Pourcentage d'utilisateurs qui reviennent utiliser un produit sur une période donnée. La rétention se mesure par cohorte : sur 100 nouveaux utilisateurs le jour J, combien sont encore actifs à J+7, J+30, J+90 ? C'est la métrique la plus révélatrice de la valeur réelle d'un produit. Un produit peut avoir une forte acquisition et une faible rétention : il fuit comme un panier percé. La courbe de rétention finit toujours par se stabiliser : le palier atteint indique la taille du noyau d'utilisateurs fidèles.
Mesurer la rétention par cohorte d'inscription, pas globalement. Définir ce que signifie "actif" pour le produit : connexion, action spécifique, transaction. Analyser le moment de décrochage : si la majorité part dans les 48 premières heures, le problème est l'onboarding. Une bonne rétention à J+1 mais un effondrement à J+30 indique un manque de valeur récurrente. Prioriser la rétention avant l'acquisition : acquérir des utilisateurs qui ne restent pas est du gaspillage.

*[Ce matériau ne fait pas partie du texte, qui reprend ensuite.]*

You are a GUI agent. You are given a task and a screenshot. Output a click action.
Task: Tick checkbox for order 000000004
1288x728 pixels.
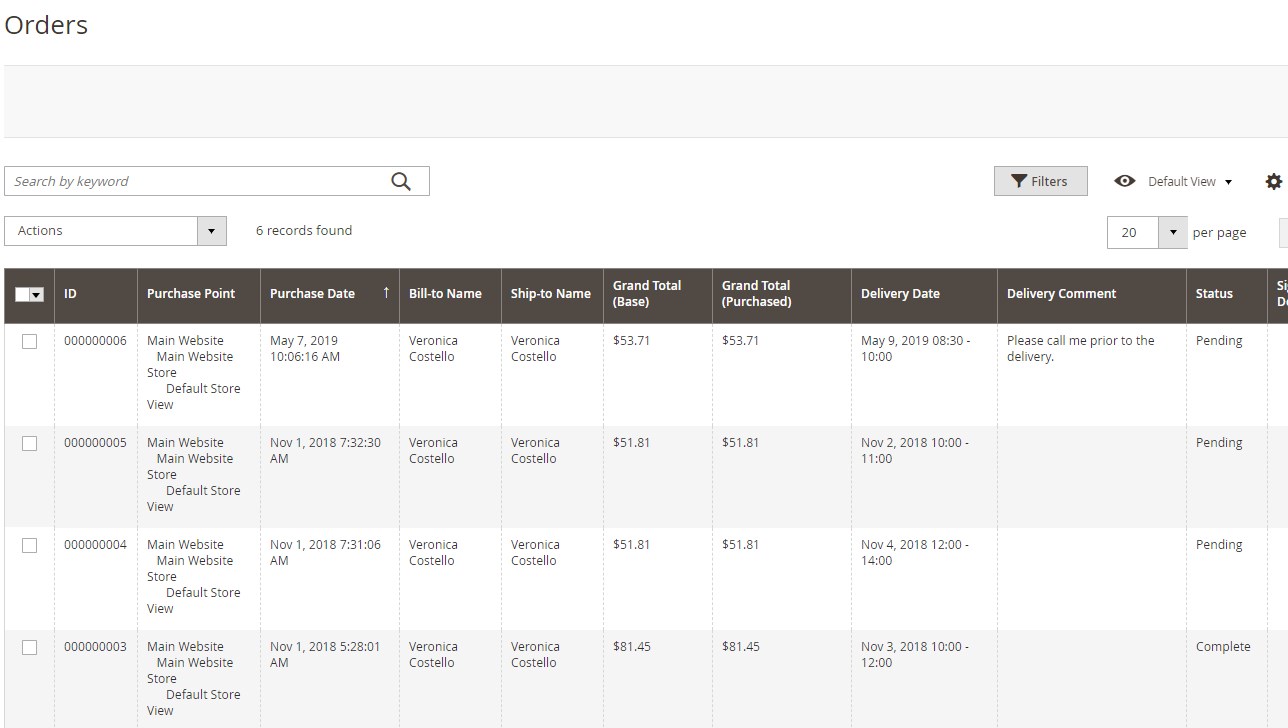[29, 545]
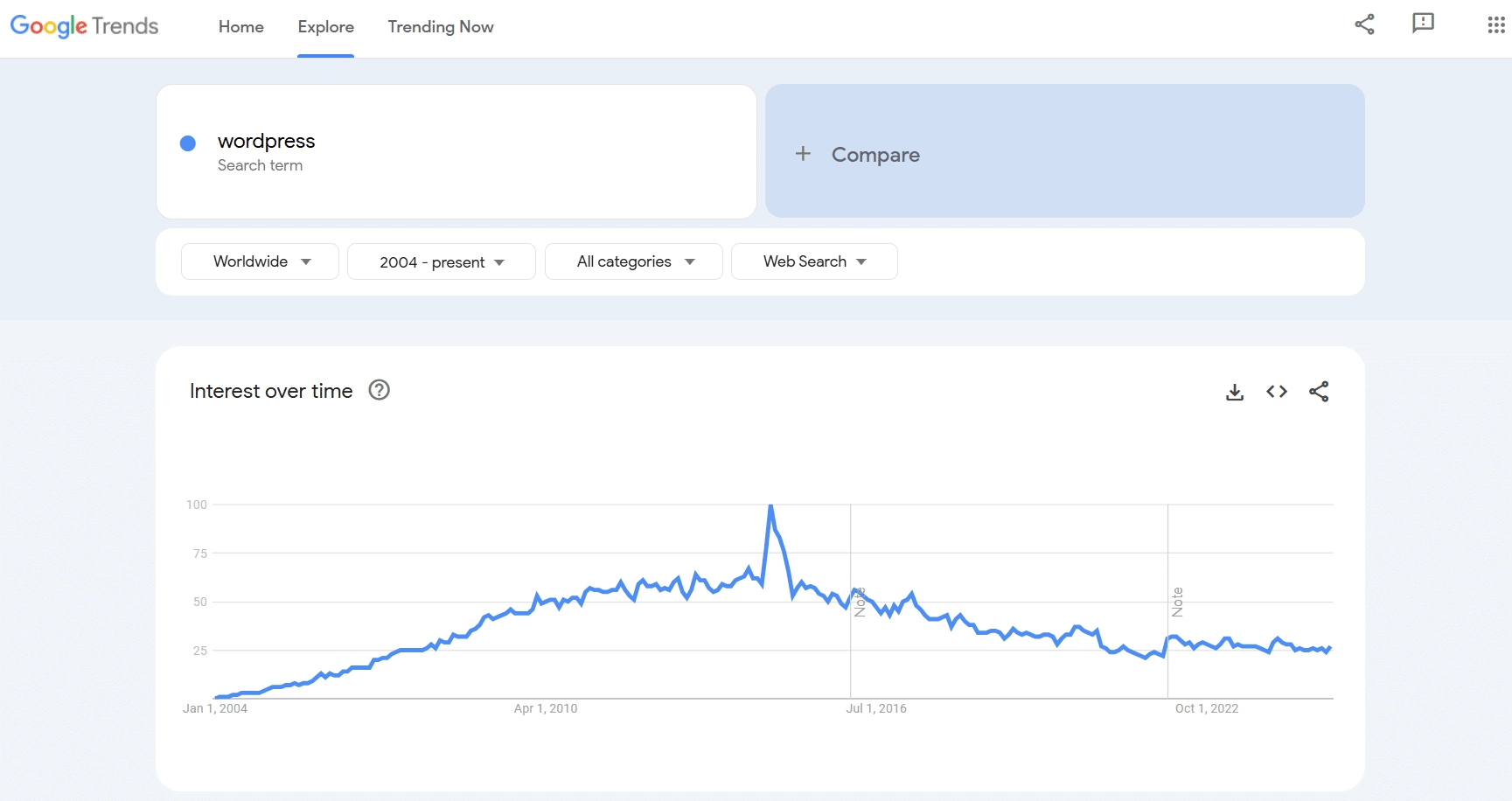Download the Interest over time CSV

click(x=1234, y=392)
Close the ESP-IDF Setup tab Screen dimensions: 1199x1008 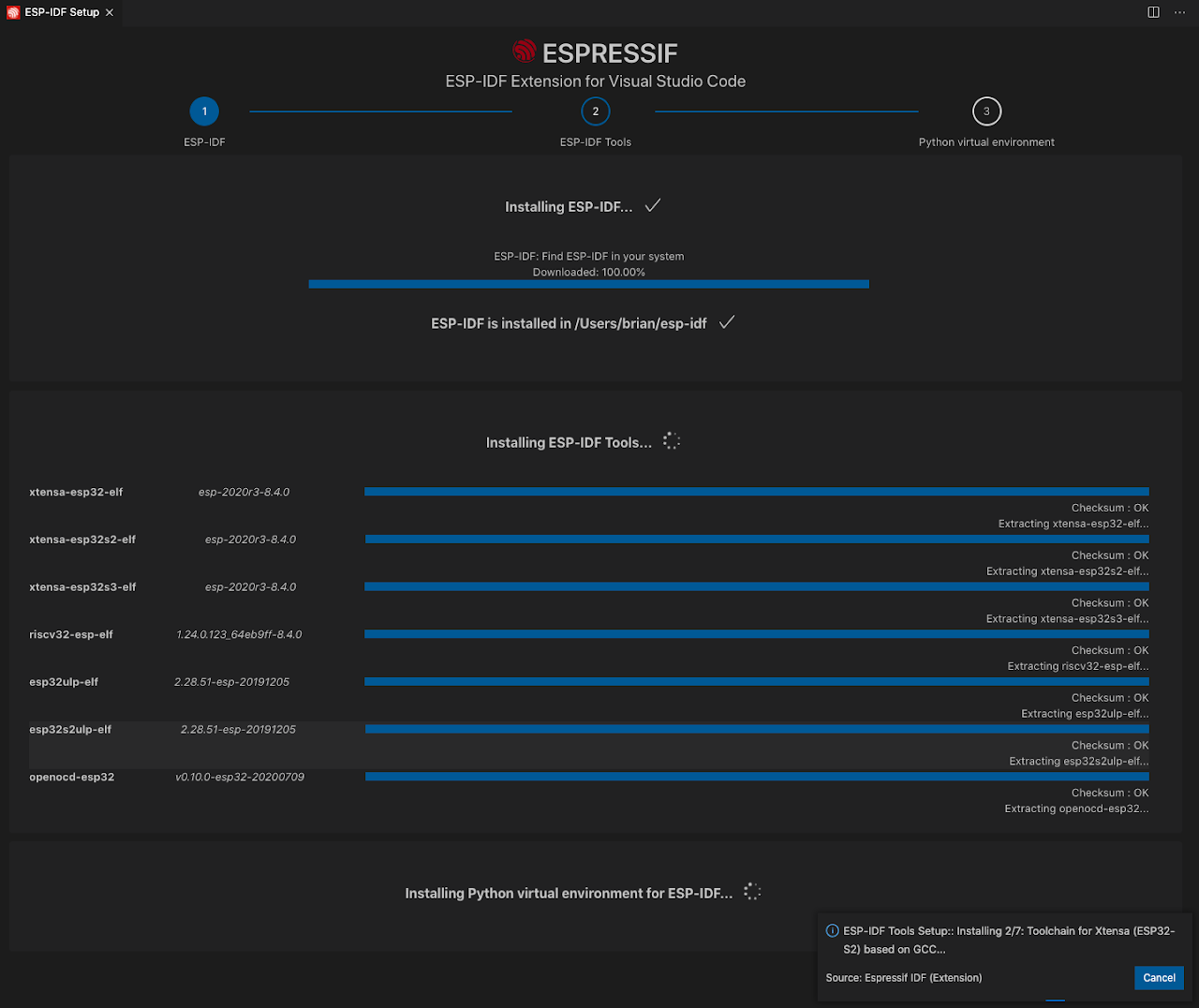click(x=109, y=12)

Facebook a identifié que les utilisateurs qui ajoutaient 7 amis dans les 10 premiers jours avaient une rétention significativement supérieure, ce qui a guidé toute leur stratégie d'onboarding. Spotify affiche une rétention à 12 mois supérieure à 70 % sur ses abonnés premium. Notion a amélioré sa rétention en introduisant les templates : les utilisateurs qui partaient d'une page blanche abandonnaient plus vite.